• _Seite_:

Ankunft im Alltag
Ankunft im Alltag ist eine Erzählung von Brigitte Reimann aus dem Jahr 1961. Vor dem Studium absolvieren drei Abiturienten freiwillig[1][A 1] ein praktisches Jahr im Gaskombinat Schwarze Pumpe, der „modernsten Brikettbude von ganz Europa“[2]. Die Autorin malt in dem Text ein nahe gehendes Bild der ersten beiden Monate[3] dieses merkwürdigen Ausflugs der drei unerfahrenen angehenden Intelligenzler in die raue Welt der Arbeit. 1962 erhält Brigitte Reimann für den Text den Kunstpreis des FDGB.[4]
Nach Wiesener[5] habe Brigitte Reimann ein Stück Autobiographie geschrieben. Denn die Autorin habe – ebenso wie die Abiturientin Recha – dort in der Nähe von Hoyerswerda zeitweise bei den Rohrlegern mitgewirkt.

• _Daten_:
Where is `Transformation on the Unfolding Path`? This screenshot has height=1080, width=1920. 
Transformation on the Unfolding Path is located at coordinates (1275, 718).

• _Arbeitsauftrag_: Führen Sie den Text über die Erzählung „Ankunft im Alltag“ im Anschluss an seinen letzten Satz weiter.

• _Lösung_:
Inhalt
[Bearbeiten | Quelltext bearbeiten]Nach dem Abitur treffen sich Curt Schelle, die 17-jährige „Halbjüdin“[6] Recha Heine und der 18-jährige Nikolaus Sparschuh auf der Fahrt ins Kombinat[7]. Das ist eine Großbaustelle an der F97. Der verschlossene Nikolaus erkennt in Curt bald den eitlen Schönschwätzer. Aus Spaß wird Ernst. Die drei FDJler finden in Hoyerswerda Unterkunft und werden die jüngsten Mitglieder der Brigade „8. Mai“. Dem Leser begegnen die etwa zwanzig Rohrleger und Schweißer zumeist als Reparatur- und Eingreiftruppe bei den verschiedensten betrieblichen Havarien im größten Braunkohlenveredlungswerk der Welt[8]: Kohlenstaubtrockner fallen aus und brennen sogar, Wasserschlag im Trockendienst zerfetzt ein dickes Rohr, und eine Grubenbahn entgleist.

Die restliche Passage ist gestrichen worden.